_Problem details_
The required result is one figure, the count of lines below with the string "arrow" in them.

_Excerpted records_
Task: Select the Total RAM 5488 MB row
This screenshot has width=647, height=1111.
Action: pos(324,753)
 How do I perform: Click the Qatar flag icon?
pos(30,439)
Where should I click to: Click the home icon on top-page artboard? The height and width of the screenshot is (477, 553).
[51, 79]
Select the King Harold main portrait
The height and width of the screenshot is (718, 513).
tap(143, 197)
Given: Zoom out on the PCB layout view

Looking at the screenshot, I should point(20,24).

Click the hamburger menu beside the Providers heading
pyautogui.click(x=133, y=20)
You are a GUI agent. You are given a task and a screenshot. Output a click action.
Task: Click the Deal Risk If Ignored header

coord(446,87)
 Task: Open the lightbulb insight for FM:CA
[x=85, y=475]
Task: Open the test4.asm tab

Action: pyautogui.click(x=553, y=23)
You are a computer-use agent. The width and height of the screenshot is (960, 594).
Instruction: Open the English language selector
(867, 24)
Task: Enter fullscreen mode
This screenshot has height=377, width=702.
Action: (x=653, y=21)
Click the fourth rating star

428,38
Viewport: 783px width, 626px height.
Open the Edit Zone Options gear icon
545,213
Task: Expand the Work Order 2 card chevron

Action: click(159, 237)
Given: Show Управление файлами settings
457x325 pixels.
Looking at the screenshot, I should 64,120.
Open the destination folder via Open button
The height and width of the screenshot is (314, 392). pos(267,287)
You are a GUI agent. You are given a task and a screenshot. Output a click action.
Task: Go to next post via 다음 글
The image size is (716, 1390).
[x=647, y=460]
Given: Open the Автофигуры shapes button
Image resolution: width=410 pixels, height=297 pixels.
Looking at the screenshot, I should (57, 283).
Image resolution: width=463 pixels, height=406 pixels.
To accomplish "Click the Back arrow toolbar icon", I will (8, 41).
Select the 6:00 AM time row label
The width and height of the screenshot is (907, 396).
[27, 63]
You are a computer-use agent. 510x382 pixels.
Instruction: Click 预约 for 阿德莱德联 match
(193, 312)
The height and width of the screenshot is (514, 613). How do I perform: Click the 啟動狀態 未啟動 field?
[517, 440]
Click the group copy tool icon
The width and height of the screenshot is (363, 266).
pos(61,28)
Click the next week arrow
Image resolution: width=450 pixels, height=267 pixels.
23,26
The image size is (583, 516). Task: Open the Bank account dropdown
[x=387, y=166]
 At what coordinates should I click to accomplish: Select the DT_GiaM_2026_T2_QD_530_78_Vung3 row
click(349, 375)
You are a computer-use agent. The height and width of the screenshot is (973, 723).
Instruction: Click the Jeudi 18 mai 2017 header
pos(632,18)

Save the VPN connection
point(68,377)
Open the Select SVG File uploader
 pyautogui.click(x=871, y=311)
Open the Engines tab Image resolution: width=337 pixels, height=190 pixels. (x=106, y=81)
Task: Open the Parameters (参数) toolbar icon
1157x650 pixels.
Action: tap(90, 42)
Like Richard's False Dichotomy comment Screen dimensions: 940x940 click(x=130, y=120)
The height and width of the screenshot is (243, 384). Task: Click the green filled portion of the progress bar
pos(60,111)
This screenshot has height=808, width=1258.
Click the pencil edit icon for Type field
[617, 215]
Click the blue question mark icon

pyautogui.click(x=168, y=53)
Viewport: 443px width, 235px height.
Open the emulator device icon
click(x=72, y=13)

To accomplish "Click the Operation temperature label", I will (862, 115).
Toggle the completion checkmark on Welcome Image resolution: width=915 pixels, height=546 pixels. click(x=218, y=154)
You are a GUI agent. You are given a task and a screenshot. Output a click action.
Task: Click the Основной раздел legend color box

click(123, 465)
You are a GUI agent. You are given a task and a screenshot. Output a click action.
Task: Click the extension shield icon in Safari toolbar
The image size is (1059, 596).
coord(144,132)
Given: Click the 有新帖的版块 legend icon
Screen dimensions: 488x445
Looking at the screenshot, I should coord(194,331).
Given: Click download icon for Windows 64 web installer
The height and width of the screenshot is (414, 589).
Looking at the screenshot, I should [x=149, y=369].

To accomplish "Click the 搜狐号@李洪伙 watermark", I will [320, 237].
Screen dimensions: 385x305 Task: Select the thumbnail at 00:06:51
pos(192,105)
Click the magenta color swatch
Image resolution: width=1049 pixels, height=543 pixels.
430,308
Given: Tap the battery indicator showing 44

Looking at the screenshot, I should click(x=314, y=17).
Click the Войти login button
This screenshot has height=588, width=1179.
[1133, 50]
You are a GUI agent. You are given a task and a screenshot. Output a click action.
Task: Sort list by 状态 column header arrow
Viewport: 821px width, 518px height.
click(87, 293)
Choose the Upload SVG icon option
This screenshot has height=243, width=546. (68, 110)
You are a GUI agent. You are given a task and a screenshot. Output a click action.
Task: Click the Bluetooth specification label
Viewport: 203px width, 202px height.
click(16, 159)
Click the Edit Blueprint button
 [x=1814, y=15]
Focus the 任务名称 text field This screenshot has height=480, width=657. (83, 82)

_The completed task_
3